In 1985 we had just moved to Staten Island; we were in our ivory-wallpapered living room, on the taupe leather couches. The house was immaculate with its modern window treatments and cream-colored carpet. It hadn’t yet been soiled by the mastiff’s muddy footprints or by the stench of glazed donuts and spilled cognac. Those memories hadn’t soaked into the floors yet; this was early still in our family’s tenure at the Staten Island house.
Calling Russia was a small ordeal, but it was just a nightly comedy for us; as my parents were accustomed to a world where you waited in line for toilet paper.
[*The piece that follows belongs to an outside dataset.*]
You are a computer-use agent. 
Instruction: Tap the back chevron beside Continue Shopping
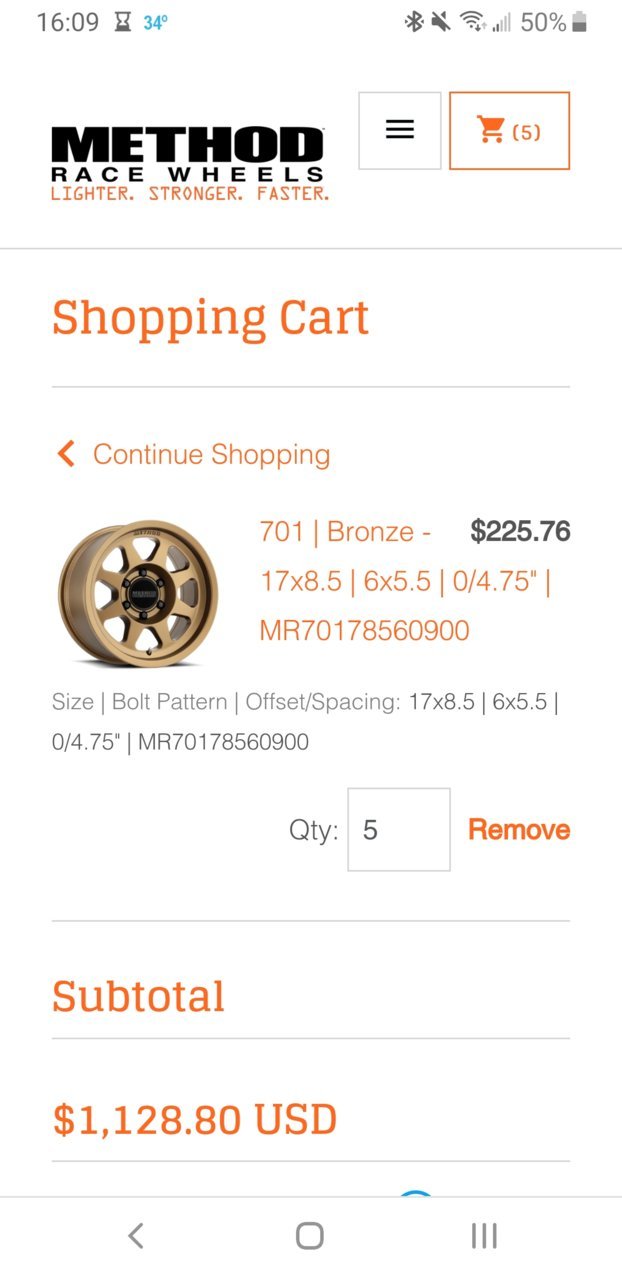pos(66,454)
I got to do it – or they wanted me to do it. I can’t really recall, but I took great pride in it. I had a clear speaking voice, without any hint of a Russian accent and I felt I could communicate with the operator much more efficiently than my parents, who with their heavy accents, often needed to repeat words. I was effective and knew when spelling our last name, to use examples for every letter. N as in Nancy, E, M as in Mary, I, R as in Robert.
Making the calls meant I was up late into the evening because we wouldn’t begin the proceedings until 11pm, when the rates drastically decreased. We watched the clock, and as soon as 10:59 clicked over, I was picking up the handle, my finger on zero.
“Hello, I’d like to make a call to Russia.”
“Where?”
“Russia.”
“What city?”
“Kiev.”
“What’s the number?”
“011-380-44-698-5929” Don’t quote me on that but there were too many numbers and the sequence always began with a series of zeroes and ones. A U.S. exit code, a Russian entry code, a city area code and then the 7-digit number.”
“Can you repeat the number?”
“011-380-44-698-5929”
“Hold on a second please.”
Then we’d usually get disconnected so we did this once or twice again.
Once the line connected, you heard a distinctive click, as if Russia’s operator accepted our friendly request, and kindly allowed our signal through (I always made sure to articulate my sincerest please and thank you). Sometimes we were greeted with a busy signal – or else we got the distinguishing Russian phone ring – long and baritone, almost nasal, as if it’s annoyed to be rung. It always sounded in direct contradiction to an American phone ringing as we imitate it, ding-a-ling-ling or brrrrrrrr-ing, upbeat and cheerful, like the phone ringing is a good thing, full of the promise of friendly chatter or even maybe we won something.
In Kiev, usually around seven in the morning, my grandmother or my aunt would pick up the phone and say, “Allo?” and instantly my heart would skip a beat a little. I’d feel elated that we made a successful connection; mission was accomplished. But I never spoke; I threw the phone, like a hot potato, to my dad who would start a round of, “Allo…Can you hear me? I can hear you. Can you hear me? You have an echo. I can hear you. Can you hear me. Da! Privet!”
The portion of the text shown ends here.